Texte fourni:
- - - -

Méfiez-vous, car ce qui suit n’arrive pas qu’aux autres…

“Quand on veut tuer son chien, on dit qu’il a la rage” affirme un dicton bien connu. Nous vous en proposons un autre beaucoup plus moderne : “Quand on veut dégommer un cadre, on fait dire (et surtout écrire) qu’il a la rage”. 

Explications. Toute vie professionnelle comporte un certain nombre de joies, de réussites, de satisfactions mais aussi, malheureusement, d’échecs, de déceptions et de frustrations. Parfois aussi d’ambitions mal placées… Cette évidence vaut pour les cadres comme pour tous les salariés et le management peut choisir de mettre en exergue les côtés positifs comme ceux qui le sont moins. C’est un choix managérial au service d’une orientation sinon d’une stratégie. 

Imaginons que la direction souhaite se défaire d’un directeur d’agence pour une raison quelconque. Si le cadre en question commet des fautes professionnelles ou n’atteint pas ses objectifs, la chose est relativement aisée et la sanction ressemble souvent à un licenciement pour “cause réelle et sérieuse” voir une faute grave. Même si un licenciement ne fait jamais plaisir, nous devons bien accepter qu’en dessous d’un certain niveau de compétence ou au-delà d’un certain nombre de manquements, la séparation paraît difficilement évitable.

- - - -

Travail demandé:
**1)** Dans le texte sur l'éviction des cadres, de quel cadre la direction souhaite-t-elle se défaire dans l'exemple imaginé ?
**2)** Reprenez le texte sur l'éviction des cadres à la suite de sa dernière phrase.

Extrait des données:
- - - -

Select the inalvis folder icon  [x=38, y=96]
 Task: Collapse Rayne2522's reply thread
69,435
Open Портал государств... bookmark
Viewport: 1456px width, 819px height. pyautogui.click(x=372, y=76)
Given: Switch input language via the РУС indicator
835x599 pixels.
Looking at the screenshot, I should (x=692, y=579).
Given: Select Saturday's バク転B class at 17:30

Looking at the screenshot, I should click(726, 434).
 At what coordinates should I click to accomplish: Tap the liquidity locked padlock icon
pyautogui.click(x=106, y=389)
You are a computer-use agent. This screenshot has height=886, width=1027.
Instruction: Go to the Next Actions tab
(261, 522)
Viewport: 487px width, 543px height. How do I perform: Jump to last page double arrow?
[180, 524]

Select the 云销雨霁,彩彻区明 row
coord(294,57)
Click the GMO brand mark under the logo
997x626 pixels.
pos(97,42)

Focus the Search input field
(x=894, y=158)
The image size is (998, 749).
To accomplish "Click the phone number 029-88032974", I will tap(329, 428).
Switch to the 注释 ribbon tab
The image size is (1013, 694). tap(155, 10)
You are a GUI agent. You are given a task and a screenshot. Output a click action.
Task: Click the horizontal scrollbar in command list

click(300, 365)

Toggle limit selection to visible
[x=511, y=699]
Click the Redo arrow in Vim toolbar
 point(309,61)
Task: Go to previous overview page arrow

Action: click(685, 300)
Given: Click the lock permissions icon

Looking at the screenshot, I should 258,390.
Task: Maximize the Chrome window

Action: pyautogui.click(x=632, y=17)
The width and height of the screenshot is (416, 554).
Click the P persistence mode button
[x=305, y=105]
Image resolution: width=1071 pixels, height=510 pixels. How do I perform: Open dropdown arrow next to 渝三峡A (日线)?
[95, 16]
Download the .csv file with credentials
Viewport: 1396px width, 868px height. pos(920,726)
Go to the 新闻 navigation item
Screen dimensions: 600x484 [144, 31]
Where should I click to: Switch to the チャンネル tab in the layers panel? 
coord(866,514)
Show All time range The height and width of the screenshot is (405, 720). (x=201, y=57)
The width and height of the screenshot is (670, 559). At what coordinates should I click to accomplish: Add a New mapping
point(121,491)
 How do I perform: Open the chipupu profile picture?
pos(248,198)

- - - -

Réponses par consigne:
**1)** D'un directeur d'agence.

**2)**
Imaginons maintenant que la direction souhaite se défaire d’un cadre pour des raisons qui n’ont rien de professionnelles, un cadre n’ayant commis aucune faute, plutôt bien vu par ses collègues et dans son environnement et remplissant ses objectifs depuis de nombreuses années. Un cadre délégué syndical, par exemple mais alors vraiment uniquement par exemple. Dur… dur ? Pas tant que ça, nous allons le voir.
Dans ce type de situation, il reste l’arme fatale, celle au moyen de laquelle ont peut éliminer pratiquement tout cadre, à tout niveau et n’importe quand : les problèmes de management. Il va falloir tenter de prouver que le cadre en question était si incompétent managérialement parlant qu’il générait, et depuis fort longtemps, une indicible souffrance qu’enduraient en silence ses collaborateurs. Souvent une personne est identifiée comme relai efficace d’une cabale à mener et va progressivement entrainer les autres dans sa vindicte. L’instrumentalisation des salariés commence alors en échange de promesses réelles ou supposées, d’une progression professionnelle espérée ou d’un avantage quelconque pour l’instigateur. Ce peut-être un poste, un forfait véhicule (si, si, ça existe…) ou que sais-je encore. Souvent cela reste la trahison à petit prix, la forfaiture discount. Les salariés sont ainsi manipulés à des fins qu’eux-mêmes ignorent et pour servir des buts qu’ils ne soupçonnent même pas.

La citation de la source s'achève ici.